Quasars are extremely bright pinpoints of light so distant in space and time that it’s thought we’re seeing them near the beginning of the universe. They are very young galaxies, with giant black holes at their cores. As material spirals around a black hole, it heats up before falling in, giving off massive amounts of radiation.
Astronomers study this radiation by passing it through a slit and spreading it into its component wavelengths, just as light is passed through a prism to create a rainbow. They can tease out which elements are present in the jet streaming out of the galaxy’s core by seeing the patterns of so-called “emission lines” in the quasar’s spectrum. Ma has been studying quasars to see how their emission lines may have changed over the last decade.
But in looking at his spectrum of TEX 1726+344, Ma saw a feature that was not in spectra of the quasar made in 1988 and 1990: an “absorption line.” The presence of this line indicates a cloud of material along our line of sight, that is, in between the quasar’s high-energy jet and Earth. This cloud is absorbing certain wavelengths of light coming from the quasar.
The relative positions of the emission lines and the absorption line on the spectrum show that this cloud is being ejected from the black hole at 6,000 kilometers per second, Ma said. “This leads me to think it’s the signature of a star that’s been ripped apart by the black hole’s gravity,” he said. “Half of the star’s matter fell into the black hole, and the other half was ejected in a gravitational sling-shot. This second half is the fast-moving cloud that caused the absorption line.

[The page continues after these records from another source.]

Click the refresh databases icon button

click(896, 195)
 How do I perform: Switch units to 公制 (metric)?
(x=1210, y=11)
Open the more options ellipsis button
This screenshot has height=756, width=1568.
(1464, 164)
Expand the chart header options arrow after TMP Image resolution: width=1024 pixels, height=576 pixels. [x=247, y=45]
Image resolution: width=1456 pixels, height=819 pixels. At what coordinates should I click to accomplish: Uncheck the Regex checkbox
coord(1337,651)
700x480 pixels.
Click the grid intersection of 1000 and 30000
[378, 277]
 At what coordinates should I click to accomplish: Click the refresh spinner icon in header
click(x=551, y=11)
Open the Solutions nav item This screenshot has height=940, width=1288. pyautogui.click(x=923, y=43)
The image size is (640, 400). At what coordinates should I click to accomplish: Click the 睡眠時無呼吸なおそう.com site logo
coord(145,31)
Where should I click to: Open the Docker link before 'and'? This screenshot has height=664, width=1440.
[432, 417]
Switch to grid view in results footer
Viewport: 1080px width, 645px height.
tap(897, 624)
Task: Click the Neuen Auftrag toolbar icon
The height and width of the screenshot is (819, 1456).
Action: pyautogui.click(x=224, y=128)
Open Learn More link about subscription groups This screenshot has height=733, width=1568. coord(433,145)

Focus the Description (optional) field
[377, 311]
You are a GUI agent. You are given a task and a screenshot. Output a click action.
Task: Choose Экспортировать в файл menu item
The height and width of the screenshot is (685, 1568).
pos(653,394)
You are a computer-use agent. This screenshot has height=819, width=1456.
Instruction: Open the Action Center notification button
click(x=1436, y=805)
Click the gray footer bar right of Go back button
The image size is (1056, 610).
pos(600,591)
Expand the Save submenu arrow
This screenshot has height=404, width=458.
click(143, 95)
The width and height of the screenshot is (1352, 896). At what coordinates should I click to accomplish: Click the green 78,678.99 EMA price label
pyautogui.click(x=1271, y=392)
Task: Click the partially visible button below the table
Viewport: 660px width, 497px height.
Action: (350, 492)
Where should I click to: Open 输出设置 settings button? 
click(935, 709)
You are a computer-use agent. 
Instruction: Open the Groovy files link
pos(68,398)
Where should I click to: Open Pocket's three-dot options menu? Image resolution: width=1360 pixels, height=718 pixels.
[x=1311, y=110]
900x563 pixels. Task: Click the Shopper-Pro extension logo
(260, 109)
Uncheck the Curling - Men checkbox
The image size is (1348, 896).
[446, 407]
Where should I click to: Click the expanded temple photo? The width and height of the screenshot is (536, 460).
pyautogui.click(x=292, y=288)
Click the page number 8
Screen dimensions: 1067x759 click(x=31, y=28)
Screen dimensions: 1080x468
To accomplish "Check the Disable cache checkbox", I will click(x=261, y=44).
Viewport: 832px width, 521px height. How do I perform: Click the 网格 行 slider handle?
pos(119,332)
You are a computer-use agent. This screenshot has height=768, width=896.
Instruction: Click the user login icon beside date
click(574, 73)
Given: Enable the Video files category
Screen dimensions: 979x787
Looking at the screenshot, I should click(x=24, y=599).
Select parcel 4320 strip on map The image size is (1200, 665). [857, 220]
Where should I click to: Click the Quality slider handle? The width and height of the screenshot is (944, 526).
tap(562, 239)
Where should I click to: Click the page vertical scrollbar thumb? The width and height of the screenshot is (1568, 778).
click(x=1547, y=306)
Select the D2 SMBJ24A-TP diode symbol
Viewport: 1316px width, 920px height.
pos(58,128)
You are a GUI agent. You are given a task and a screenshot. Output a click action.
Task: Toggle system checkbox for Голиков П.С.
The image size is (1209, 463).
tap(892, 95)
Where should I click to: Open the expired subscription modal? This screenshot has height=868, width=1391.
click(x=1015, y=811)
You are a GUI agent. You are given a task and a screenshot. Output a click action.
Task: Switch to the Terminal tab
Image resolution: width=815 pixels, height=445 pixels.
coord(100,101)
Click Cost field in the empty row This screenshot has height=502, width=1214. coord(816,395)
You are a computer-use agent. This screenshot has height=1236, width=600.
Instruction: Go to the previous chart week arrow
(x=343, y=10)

“If this interpretation is correct, we could see this feature in the spectrum go away in the next few years. I’d like to keep an eye on this quasar to see what happens,” Ma said.
Ma’s research is published in this month’s issue of Monthly Notices of the Royal Astronomical Society.
TEX 1726+344 was discovered as part of the Texas Radio Survey (1974-1983), led by University of Texas astronomer James Douglas and carried out with the now-defunct Texas Interferometer radio telescope. UT-Austin graduate student Elizabeth Bozyan identified TEX 1726+344 as a quasar in her 1985 doctoral dissertation.